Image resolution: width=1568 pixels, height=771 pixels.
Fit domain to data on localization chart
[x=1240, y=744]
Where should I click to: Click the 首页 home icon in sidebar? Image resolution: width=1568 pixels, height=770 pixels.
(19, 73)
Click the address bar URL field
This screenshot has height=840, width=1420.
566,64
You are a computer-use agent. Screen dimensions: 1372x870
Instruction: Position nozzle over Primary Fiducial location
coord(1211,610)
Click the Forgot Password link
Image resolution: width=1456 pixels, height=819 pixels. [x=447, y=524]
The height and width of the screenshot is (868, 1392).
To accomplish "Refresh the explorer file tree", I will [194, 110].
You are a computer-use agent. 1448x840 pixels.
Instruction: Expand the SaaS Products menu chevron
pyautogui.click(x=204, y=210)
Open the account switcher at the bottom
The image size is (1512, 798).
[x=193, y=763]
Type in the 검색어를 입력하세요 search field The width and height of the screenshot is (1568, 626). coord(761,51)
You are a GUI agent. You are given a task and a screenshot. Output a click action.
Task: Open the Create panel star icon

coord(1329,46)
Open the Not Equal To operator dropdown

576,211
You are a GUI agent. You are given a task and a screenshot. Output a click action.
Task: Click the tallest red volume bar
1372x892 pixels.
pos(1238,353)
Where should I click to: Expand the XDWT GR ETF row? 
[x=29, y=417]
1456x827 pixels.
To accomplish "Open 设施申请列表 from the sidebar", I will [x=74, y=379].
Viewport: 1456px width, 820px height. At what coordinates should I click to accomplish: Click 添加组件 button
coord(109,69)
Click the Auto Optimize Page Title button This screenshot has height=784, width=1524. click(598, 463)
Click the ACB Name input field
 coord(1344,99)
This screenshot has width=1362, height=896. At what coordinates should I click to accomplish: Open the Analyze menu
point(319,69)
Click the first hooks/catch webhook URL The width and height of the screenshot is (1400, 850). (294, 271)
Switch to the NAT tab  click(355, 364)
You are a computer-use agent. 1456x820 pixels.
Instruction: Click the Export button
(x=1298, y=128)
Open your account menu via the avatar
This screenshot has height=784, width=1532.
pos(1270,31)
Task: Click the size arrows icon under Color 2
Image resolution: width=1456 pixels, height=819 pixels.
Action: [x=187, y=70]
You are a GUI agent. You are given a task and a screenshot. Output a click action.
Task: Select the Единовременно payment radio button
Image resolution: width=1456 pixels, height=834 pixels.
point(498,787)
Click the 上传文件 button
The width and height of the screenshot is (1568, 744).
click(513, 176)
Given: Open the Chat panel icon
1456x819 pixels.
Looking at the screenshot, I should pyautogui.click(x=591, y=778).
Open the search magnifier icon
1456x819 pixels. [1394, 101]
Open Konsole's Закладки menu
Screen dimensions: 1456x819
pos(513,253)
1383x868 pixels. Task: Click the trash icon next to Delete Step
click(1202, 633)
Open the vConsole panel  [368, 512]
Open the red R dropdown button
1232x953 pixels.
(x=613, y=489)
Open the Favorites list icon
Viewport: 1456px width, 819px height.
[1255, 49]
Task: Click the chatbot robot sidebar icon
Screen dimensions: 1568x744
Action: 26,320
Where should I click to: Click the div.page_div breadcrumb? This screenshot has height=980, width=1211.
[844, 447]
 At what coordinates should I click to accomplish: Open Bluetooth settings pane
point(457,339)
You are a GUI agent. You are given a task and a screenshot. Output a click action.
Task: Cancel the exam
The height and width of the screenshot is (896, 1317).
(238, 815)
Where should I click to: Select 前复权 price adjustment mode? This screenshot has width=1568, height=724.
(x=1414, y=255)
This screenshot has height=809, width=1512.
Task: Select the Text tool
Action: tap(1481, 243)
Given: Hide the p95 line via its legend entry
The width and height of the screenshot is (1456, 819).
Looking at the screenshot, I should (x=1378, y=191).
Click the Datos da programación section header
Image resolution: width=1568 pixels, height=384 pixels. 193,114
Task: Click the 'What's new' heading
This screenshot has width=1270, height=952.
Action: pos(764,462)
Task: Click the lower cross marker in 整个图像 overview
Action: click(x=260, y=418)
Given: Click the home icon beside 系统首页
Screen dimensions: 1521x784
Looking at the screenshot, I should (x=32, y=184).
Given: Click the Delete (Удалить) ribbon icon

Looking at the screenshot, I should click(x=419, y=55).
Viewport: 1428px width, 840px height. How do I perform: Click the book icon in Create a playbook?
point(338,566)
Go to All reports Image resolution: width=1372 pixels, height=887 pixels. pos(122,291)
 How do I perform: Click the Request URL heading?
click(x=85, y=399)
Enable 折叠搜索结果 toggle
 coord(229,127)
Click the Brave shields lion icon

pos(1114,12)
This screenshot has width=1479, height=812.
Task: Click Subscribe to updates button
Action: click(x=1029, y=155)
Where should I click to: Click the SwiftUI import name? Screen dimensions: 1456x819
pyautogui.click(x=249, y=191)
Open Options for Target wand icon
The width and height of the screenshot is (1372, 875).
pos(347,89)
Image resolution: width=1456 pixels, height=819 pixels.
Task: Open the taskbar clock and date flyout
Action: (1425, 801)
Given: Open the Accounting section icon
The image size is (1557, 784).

Instructions to follow: Each entry above must be set down again without alteration.

Task result:
Image resolution: width=1568 pixels, height=771 pixels.
Fit domain to data on localization chart
[x=1240, y=744]
Where should I click to: Click the 首页 home icon in sidebar? Image resolution: width=1568 pixels, height=770 pixels.
(19, 73)
Click the address bar URL field
This screenshot has height=840, width=1420.
566,64
You are a computer-use agent. Screen dimensions: 1372x870
Instruction: Position nozzle over Primary Fiducial location
coord(1211,610)
Click the Forgot Password link
Image resolution: width=1456 pixels, height=819 pixels. [x=447, y=524]
The height and width of the screenshot is (868, 1392).
To accomplish "Refresh the explorer file tree", I will [194, 110].
You are a computer-use agent. 1448x840 pixels.
Instruction: Expand the SaaS Products menu chevron
pyautogui.click(x=204, y=210)
Open the account switcher at the bottom
The image size is (1512, 798).
[x=193, y=763]
Type in the 검색어를 입력하세요 search field The width and height of the screenshot is (1568, 626). coord(761,51)
You are a GUI agent. You are given a task and a screenshot. Output a click action.
Task: Open the Create panel star icon

coord(1329,46)
Open the Not Equal To operator dropdown

576,211
You are a GUI agent. You are given a task and a screenshot. Output a click action.
Task: Click the tallest red volume bar
1372x892 pixels.
pos(1238,353)
Where should I click to: Expand the XDWT GR ETF row? 
[x=29, y=417]
1456x827 pixels.
To accomplish "Open 设施申请列表 from the sidebar", I will [x=74, y=379].
Viewport: 1456px width, 820px height. At what coordinates should I click to accomplish: Click 添加组件 button
coord(109,69)
Click the Auto Optimize Page Title button This screenshot has height=784, width=1524. click(598, 463)
Click the ACB Name input field
 coord(1344,99)
This screenshot has width=1362, height=896. At what coordinates should I click to accomplish: Open the Analyze menu
point(319,69)
Click the first hooks/catch webhook URL The width and height of the screenshot is (1400, 850). (294, 271)
Switch to the NAT tab  click(355, 364)
You are a computer-use agent. 1456x820 pixels.
Instruction: Click the Export button
(x=1298, y=128)
Open your account menu via the avatar
This screenshot has height=784, width=1532.
pos(1270,31)
Task: Click the size arrows icon under Color 2
Image resolution: width=1456 pixels, height=819 pixels.
Action: [x=187, y=70]
You are a GUI agent. You are given a task and a screenshot. Output a click action.
Task: Select the Единовременно payment radio button
Image resolution: width=1456 pixels, height=834 pixels.
point(498,787)
Click the 上传文件 button
The width and height of the screenshot is (1568, 744).
click(513, 176)
Given: Open the Chat panel icon
1456x819 pixels.
Looking at the screenshot, I should pyautogui.click(x=591, y=778).
Open the search magnifier icon
1456x819 pixels. [1394, 101]
Open Konsole's Закладки menu
Screen dimensions: 1456x819
pos(513,253)
1383x868 pixels. Task: Click the trash icon next to Delete Step
click(1202, 633)
Open the vConsole panel  [368, 512]
Open the red R dropdown button
1232x953 pixels.
(x=613, y=489)
Open the Favorites list icon
Viewport: 1456px width, 819px height.
[1255, 49]
Task: Click the chatbot robot sidebar icon
Screen dimensions: 1568x744
Action: 26,320
Where should I click to: Click the div.page_div breadcrumb? This screenshot has height=980, width=1211.
[844, 447]
 At what coordinates should I click to accomplish: Open Bluetooth settings pane
point(457,339)
You are a GUI agent. You are given a task and a screenshot. Output a click action.
Task: Cancel the exam
The height and width of the screenshot is (896, 1317).
(238, 815)
Where should I click to: Select 前复权 price adjustment mode? This screenshot has width=1568, height=724.
(x=1414, y=255)
This screenshot has height=809, width=1512.
Task: Select the Text tool
Action: tap(1481, 243)
Given: Hide the p95 line via its legend entry
The width and height of the screenshot is (1456, 819).
Looking at the screenshot, I should (x=1378, y=191).
Click the Datos da programación section header
Image resolution: width=1568 pixels, height=384 pixels. 193,114
Task: Click the 'What's new' heading
This screenshot has width=1270, height=952.
Action: pos(764,462)
Task: Click the lower cross marker in 整个图像 overview
Action: click(x=260, y=418)
Given: Click the home icon beside 系统首页
Screen dimensions: 1521x784
Looking at the screenshot, I should (x=32, y=184).
Given: Click the Delete (Удалить) ribbon icon

Looking at the screenshot, I should click(x=419, y=55).
Viewport: 1428px width, 840px height. How do I perform: Click the book icon in Create a playbook?
point(338,566)
Go to All reports Image resolution: width=1372 pixels, height=887 pixels. pos(122,291)
 How do I perform: Click the Request URL heading?
click(x=85, y=399)
Enable 折叠搜索结果 toggle
 coord(229,127)
Click the Brave shields lion icon

pos(1114,12)
This screenshot has width=1479, height=812.
Task: Click Subscribe to updates button
Action: click(x=1029, y=155)
Where should I click to: Click the SwiftUI import name? Screen dimensions: 1456x819
pyautogui.click(x=249, y=191)
Open Options for Target wand icon
The width and height of the screenshot is (1372, 875).
pos(347,89)
Image resolution: width=1456 pixels, height=819 pixels.
Task: Open the taskbar clock and date flyout
Action: (1425, 801)
Given: Open the Accounting section icon
The image size is (1557, 784).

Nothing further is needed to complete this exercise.